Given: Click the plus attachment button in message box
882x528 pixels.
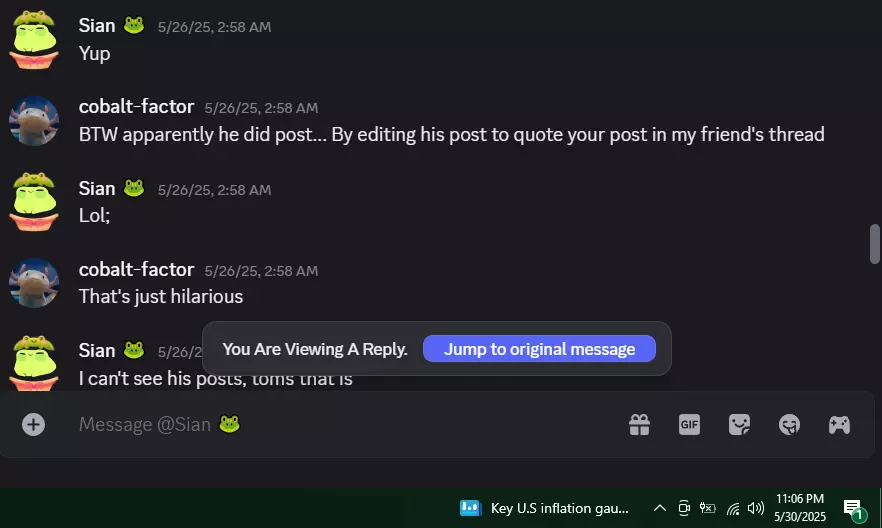Looking at the screenshot, I should 33,425.
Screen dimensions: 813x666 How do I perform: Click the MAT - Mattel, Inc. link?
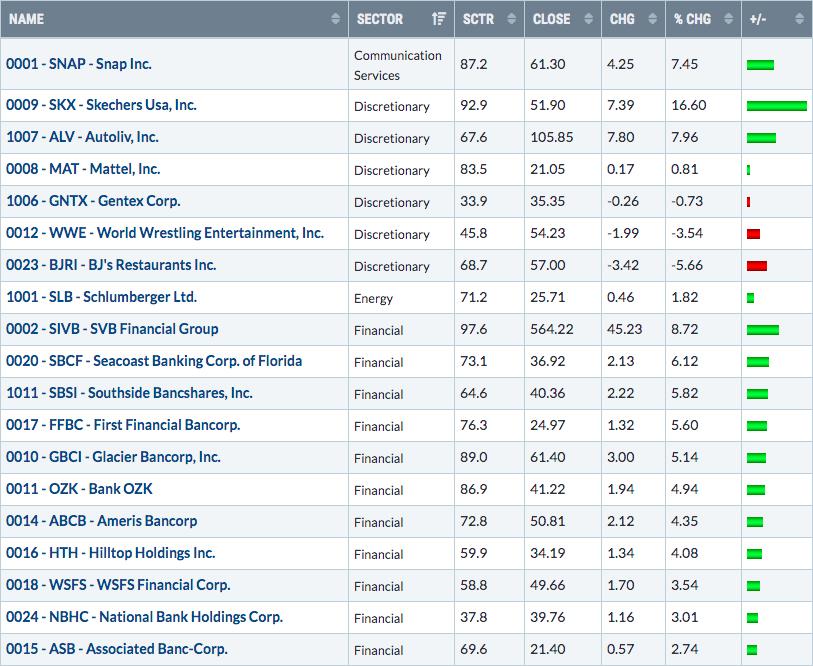click(83, 169)

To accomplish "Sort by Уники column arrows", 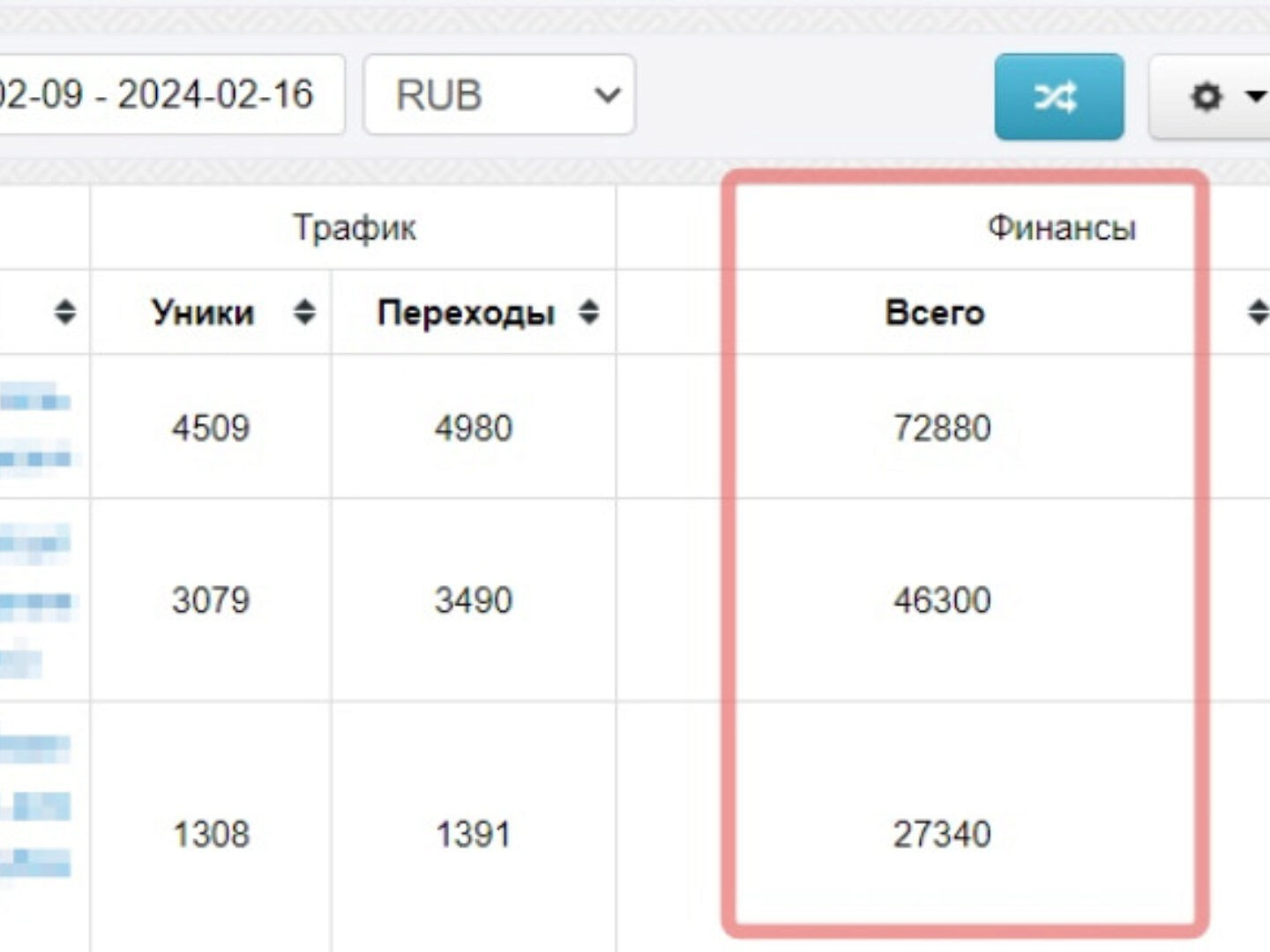I will (x=304, y=312).
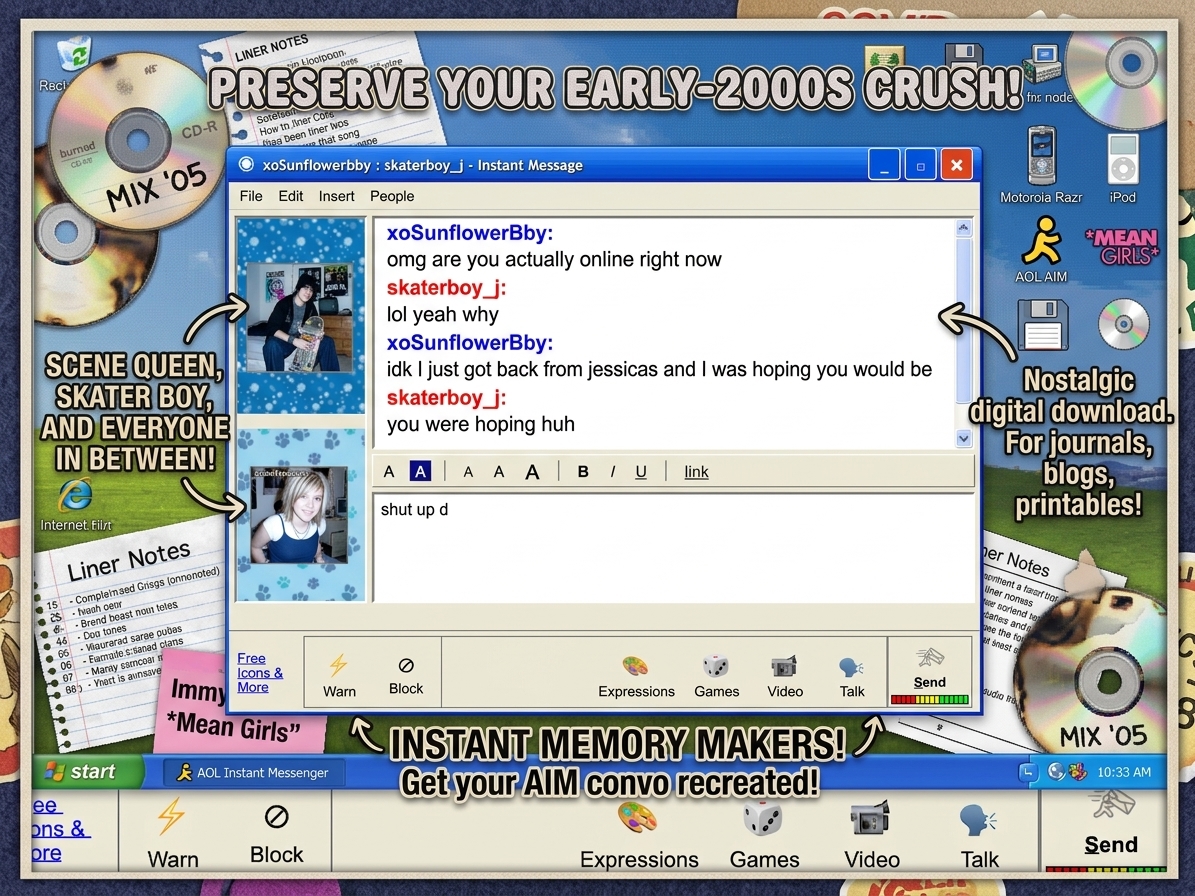1195x896 pixels.
Task: Open the Expressions palette
Action: click(636, 674)
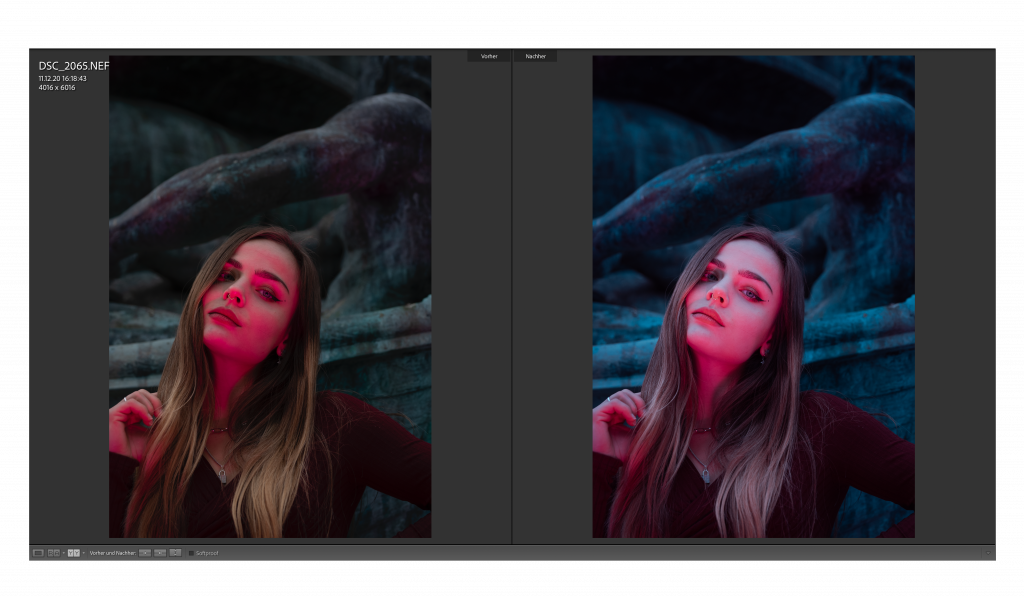Screen dimensions: 1024x597
Task: Click the 4016 x 6016 dimensions text
Action: [57, 87]
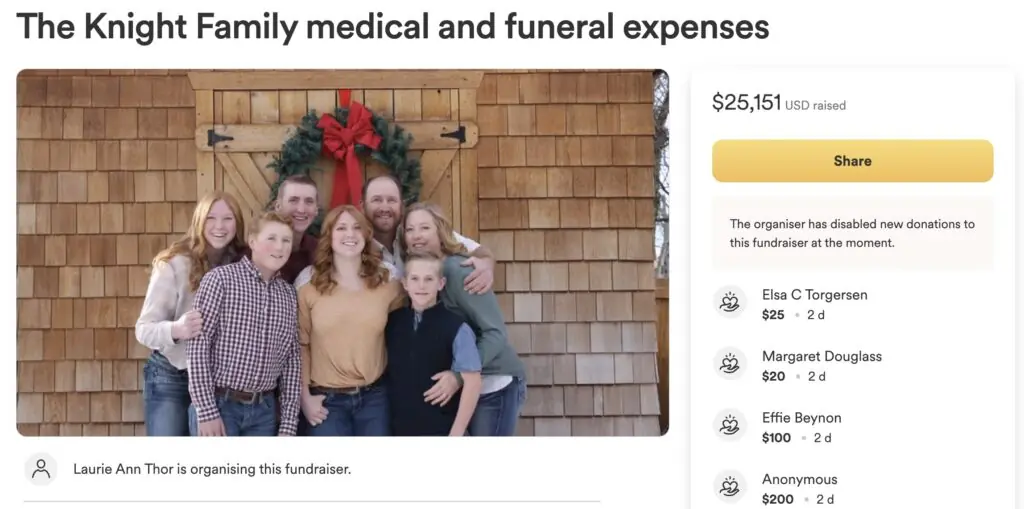Open donor Margaret Douglass's name
This screenshot has height=509, width=1024.
(821, 356)
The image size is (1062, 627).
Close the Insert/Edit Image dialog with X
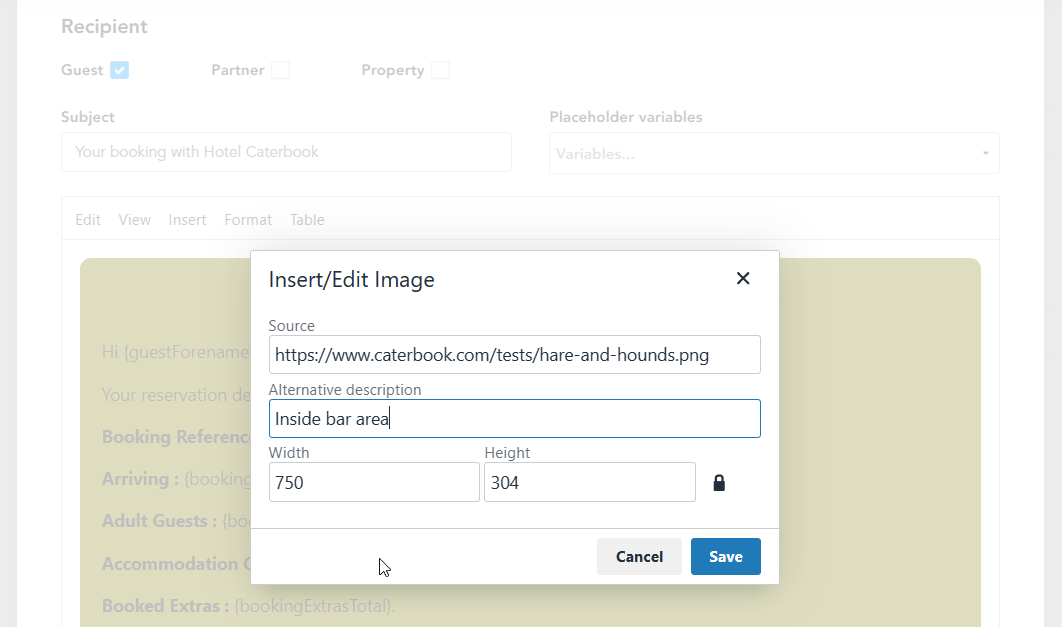(743, 279)
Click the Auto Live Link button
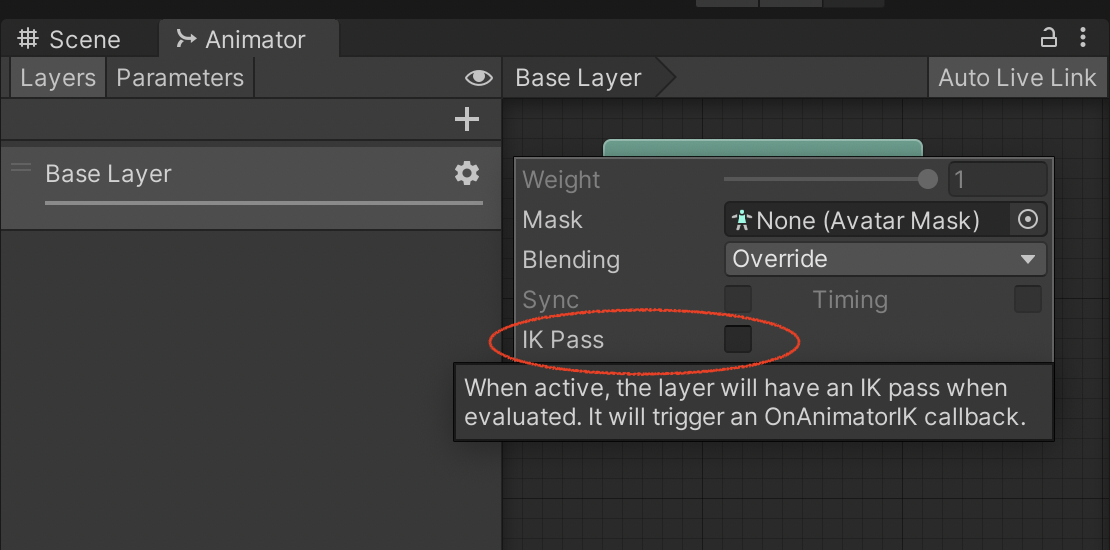The image size is (1110, 550). (x=1017, y=78)
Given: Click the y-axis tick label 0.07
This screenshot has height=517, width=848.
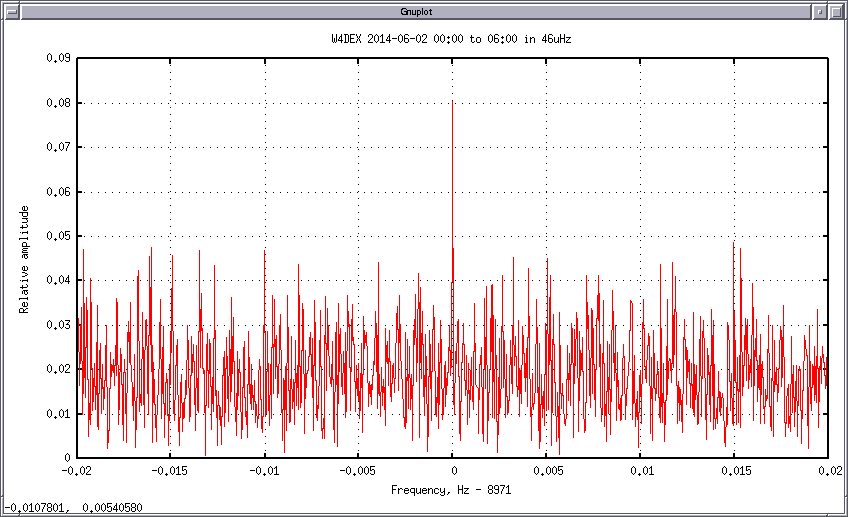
________
== WHAT IS NEEDED ==
Check each line of the entries above, and show every one holding the word "Given".

== SOLUTION TO THIS EXERCISE ==
Given: Click the plus attachment button in message box
Given: Click the y-axis tick label 0.07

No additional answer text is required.